Can you convert the entries from the line with "Image resolution: width=1080 pixels, height=698" up to and including the line with "pyautogui.click(x=182, y=431)" into a JSON list of strings, one string per line, leaving out blank lines?

:: DATASET RECORDS ::
_ _ _

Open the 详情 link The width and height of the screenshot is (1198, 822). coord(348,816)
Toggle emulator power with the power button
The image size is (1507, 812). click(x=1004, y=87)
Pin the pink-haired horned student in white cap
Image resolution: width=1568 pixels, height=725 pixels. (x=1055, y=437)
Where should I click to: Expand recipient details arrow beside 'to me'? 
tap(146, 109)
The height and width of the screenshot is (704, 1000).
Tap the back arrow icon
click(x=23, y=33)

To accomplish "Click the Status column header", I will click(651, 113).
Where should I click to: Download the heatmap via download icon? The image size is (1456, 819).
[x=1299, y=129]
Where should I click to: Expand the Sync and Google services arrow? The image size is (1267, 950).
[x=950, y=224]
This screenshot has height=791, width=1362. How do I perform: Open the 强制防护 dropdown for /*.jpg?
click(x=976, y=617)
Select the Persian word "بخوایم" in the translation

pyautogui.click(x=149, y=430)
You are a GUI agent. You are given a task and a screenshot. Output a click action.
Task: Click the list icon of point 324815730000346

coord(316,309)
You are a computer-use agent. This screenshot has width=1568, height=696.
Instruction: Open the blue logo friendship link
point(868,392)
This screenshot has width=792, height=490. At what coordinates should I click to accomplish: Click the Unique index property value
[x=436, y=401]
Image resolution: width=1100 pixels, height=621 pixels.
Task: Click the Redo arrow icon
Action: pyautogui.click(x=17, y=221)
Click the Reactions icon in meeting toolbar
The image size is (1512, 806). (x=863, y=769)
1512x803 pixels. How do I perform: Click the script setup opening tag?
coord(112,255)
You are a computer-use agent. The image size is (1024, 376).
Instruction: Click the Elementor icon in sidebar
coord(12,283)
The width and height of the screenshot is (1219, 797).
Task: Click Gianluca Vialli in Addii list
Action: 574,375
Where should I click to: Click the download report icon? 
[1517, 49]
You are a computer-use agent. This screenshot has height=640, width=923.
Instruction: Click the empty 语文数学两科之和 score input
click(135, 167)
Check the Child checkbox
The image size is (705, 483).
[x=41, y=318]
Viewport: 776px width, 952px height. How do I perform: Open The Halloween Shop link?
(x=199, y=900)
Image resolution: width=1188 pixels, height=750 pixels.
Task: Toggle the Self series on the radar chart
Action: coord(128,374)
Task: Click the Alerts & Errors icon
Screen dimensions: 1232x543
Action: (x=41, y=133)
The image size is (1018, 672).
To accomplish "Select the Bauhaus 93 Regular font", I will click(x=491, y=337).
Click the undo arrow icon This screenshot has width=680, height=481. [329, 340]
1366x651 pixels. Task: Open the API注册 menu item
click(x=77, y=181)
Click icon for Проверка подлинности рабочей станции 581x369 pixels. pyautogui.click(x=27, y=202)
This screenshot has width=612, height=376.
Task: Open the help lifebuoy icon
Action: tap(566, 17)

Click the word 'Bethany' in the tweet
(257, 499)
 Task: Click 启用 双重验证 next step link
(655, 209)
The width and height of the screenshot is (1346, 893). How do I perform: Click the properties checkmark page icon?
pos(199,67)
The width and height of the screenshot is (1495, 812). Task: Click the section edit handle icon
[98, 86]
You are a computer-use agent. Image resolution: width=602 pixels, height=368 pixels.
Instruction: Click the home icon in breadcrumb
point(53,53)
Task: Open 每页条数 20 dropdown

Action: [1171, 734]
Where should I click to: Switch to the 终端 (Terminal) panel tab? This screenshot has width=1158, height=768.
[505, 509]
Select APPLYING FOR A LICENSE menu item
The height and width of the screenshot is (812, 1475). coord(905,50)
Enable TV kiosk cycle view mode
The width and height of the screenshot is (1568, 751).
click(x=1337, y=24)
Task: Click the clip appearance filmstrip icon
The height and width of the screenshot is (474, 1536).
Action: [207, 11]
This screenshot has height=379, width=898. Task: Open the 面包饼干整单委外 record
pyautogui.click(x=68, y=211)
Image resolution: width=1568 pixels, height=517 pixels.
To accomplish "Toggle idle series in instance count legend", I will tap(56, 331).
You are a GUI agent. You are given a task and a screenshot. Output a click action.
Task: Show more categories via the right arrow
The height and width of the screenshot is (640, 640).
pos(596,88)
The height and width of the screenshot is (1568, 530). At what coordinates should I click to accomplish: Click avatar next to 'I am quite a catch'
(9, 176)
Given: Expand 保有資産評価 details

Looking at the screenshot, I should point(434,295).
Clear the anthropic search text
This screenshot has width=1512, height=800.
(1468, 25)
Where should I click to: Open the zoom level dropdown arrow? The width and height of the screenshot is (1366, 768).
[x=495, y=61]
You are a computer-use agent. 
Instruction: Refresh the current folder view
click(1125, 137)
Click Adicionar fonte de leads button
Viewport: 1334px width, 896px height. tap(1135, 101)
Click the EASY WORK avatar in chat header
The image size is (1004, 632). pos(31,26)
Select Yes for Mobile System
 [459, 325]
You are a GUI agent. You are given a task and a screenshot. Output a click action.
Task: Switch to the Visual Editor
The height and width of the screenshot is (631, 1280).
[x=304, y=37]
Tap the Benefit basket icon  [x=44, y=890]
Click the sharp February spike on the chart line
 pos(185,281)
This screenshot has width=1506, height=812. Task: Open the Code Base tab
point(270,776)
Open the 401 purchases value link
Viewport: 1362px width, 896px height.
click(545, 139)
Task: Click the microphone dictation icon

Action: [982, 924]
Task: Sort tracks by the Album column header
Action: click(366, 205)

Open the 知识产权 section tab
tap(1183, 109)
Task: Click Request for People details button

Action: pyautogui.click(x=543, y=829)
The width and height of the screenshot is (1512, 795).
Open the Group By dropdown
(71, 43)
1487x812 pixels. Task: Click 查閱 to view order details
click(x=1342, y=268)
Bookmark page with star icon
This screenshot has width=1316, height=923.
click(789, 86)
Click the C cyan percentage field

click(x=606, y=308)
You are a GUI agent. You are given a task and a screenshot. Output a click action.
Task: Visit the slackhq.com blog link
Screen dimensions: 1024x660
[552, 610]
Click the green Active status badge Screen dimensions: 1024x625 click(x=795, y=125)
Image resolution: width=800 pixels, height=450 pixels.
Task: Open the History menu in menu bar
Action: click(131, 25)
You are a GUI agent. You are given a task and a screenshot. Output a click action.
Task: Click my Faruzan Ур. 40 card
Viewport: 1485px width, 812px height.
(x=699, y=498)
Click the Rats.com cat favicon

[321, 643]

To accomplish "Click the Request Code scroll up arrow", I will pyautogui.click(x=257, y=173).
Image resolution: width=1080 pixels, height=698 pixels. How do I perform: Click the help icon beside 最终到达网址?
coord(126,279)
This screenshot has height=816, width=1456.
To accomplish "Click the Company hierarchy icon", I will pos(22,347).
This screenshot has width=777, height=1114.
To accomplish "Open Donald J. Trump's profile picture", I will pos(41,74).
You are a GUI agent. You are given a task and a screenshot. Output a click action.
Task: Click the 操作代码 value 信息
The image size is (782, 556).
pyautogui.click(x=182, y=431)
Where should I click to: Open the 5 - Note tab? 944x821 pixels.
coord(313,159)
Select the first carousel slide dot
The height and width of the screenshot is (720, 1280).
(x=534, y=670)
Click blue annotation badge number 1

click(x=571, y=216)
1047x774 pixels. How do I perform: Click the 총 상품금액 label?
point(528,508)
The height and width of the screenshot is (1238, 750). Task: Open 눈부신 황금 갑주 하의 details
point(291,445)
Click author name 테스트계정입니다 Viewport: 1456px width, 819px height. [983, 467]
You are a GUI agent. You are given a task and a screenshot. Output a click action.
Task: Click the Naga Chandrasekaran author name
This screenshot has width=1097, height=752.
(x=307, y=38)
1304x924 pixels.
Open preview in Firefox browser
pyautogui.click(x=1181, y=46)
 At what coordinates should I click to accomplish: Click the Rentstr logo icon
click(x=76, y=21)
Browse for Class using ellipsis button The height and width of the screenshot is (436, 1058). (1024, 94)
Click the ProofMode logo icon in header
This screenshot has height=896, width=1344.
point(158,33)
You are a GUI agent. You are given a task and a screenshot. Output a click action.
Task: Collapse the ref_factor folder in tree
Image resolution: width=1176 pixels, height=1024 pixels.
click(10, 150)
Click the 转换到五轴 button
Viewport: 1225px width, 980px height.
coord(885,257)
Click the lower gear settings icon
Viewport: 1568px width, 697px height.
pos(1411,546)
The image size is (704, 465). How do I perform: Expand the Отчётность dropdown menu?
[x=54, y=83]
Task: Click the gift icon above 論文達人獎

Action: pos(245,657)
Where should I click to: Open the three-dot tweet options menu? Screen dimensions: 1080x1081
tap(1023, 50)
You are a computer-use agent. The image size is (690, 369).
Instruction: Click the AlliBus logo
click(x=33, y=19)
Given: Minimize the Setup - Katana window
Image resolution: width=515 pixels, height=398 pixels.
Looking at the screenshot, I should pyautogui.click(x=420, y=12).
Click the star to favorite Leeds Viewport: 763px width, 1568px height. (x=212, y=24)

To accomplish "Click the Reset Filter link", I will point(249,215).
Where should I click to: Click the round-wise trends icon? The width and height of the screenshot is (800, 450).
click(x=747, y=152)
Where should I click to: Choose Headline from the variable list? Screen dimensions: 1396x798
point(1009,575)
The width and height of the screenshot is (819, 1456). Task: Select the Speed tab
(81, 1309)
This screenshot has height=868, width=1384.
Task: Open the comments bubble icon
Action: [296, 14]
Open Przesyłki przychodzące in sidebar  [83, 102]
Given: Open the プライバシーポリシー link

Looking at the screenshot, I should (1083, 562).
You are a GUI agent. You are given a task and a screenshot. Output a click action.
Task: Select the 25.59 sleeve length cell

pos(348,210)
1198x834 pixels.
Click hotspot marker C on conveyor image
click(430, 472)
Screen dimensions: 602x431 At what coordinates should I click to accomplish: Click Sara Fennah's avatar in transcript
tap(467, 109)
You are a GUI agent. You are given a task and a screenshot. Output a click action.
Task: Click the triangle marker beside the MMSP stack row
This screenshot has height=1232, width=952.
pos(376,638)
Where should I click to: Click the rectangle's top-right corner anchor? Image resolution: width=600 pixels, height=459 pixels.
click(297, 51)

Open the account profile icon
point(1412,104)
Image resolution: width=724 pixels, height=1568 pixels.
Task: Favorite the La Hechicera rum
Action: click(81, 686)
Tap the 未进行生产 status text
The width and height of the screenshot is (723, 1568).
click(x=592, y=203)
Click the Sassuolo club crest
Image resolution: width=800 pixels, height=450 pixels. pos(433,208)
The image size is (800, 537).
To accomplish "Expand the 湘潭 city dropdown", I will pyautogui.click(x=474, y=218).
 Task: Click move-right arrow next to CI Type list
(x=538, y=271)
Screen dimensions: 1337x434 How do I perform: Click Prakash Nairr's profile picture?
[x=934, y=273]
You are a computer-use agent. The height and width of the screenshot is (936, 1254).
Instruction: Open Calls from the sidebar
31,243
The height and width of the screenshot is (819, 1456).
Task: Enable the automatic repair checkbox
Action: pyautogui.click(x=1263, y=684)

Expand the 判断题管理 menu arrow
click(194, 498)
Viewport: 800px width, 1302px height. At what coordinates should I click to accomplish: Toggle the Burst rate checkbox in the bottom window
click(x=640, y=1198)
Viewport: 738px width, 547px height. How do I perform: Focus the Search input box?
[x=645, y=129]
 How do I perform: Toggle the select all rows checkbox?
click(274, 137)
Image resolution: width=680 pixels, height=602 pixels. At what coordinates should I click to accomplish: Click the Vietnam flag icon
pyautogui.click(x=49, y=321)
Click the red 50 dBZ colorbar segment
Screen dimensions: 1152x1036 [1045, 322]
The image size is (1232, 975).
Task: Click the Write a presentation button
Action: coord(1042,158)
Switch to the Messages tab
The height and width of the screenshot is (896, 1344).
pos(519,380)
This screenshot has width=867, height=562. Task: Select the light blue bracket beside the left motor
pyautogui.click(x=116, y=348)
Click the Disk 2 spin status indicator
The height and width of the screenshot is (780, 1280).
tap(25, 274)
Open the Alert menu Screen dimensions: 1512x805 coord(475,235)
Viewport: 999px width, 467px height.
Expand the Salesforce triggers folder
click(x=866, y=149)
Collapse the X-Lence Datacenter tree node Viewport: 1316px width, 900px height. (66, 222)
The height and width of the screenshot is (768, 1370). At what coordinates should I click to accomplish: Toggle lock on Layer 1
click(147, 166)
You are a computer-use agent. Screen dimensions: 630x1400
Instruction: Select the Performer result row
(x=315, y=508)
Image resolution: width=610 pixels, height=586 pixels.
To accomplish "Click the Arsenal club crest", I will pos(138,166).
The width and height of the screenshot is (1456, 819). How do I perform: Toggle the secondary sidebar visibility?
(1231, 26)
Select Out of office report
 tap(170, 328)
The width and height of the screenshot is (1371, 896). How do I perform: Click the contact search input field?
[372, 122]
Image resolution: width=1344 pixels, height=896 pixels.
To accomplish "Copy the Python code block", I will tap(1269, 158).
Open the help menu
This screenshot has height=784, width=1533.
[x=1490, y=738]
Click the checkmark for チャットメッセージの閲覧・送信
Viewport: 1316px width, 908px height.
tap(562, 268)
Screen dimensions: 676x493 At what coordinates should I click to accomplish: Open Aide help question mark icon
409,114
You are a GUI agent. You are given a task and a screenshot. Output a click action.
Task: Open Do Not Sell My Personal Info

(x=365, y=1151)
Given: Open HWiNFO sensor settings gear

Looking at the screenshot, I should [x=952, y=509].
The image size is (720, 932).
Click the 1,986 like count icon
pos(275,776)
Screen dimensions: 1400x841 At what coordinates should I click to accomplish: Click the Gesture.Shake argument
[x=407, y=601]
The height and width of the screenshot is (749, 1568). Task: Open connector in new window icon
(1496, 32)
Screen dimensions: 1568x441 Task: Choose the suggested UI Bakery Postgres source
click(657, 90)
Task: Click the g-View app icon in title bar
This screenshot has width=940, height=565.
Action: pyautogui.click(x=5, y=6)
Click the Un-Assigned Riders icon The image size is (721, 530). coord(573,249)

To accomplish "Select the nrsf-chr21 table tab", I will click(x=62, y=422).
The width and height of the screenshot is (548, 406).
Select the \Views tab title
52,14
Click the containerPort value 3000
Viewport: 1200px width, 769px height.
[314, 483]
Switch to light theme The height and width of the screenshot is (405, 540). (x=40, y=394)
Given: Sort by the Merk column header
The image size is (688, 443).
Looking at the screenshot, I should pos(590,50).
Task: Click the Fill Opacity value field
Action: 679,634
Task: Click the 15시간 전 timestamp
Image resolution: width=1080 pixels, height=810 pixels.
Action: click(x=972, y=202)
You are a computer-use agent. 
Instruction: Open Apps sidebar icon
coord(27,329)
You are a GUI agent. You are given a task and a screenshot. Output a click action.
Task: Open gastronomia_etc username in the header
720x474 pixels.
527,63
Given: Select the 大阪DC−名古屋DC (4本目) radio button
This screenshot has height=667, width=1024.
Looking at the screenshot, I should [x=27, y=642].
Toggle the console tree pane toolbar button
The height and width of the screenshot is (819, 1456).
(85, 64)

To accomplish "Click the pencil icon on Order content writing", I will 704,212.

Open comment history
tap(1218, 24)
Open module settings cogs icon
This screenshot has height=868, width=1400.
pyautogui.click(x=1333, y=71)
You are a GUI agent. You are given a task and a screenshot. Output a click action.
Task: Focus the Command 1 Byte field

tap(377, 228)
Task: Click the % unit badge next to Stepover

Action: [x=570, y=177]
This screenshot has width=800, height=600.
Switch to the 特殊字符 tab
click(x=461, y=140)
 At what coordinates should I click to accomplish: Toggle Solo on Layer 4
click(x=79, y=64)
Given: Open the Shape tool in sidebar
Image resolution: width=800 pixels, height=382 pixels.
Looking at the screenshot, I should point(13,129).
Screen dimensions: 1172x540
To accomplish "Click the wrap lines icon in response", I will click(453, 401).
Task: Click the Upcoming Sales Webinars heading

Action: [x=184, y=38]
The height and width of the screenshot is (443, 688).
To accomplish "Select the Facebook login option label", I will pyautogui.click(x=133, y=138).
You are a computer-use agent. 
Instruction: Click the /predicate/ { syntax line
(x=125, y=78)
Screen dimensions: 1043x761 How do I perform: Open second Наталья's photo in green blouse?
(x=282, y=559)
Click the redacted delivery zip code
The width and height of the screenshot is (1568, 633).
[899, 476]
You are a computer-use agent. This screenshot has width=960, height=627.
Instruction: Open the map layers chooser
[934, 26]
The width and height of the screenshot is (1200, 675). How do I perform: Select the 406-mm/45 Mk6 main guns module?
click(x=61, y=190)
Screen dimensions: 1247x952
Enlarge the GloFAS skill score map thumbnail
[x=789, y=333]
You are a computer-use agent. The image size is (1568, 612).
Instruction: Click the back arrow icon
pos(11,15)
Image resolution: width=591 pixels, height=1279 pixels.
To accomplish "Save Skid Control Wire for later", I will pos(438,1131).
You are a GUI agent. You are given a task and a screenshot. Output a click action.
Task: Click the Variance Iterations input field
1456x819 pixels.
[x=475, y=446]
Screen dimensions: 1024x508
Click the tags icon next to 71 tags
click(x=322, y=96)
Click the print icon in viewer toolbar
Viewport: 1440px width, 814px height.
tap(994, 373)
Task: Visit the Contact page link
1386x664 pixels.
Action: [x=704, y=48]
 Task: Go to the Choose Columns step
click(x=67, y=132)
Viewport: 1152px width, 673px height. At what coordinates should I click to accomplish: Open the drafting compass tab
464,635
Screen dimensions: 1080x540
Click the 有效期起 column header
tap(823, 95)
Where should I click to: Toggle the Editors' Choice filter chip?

_ _ _

:: RESPONSE TO THE EXERCISE ::
[
  "Image resolution: width=1080 pixels, height=698 pixels. How do I perform: Click the help icon beside 最终到达网址?",
  "coord(126,279)",
  "This screenshot has height=816, width=1456.",
  "To accomplish \"Click the Company hierarchy icon\", I will pos(22,347).",
  "This screenshot has width=777, height=1114.",
  "To accomplish \"Open Donald J. Trump's profile picture\", I will pos(41,74).",
  "You are a GUI agent. You are given a task and a screenshot. Output a click action.",
  "Task: Click the 操作代码 value 信息",
  "The image size is (782, 556).",
  "pyautogui.click(x=182, y=431)"
]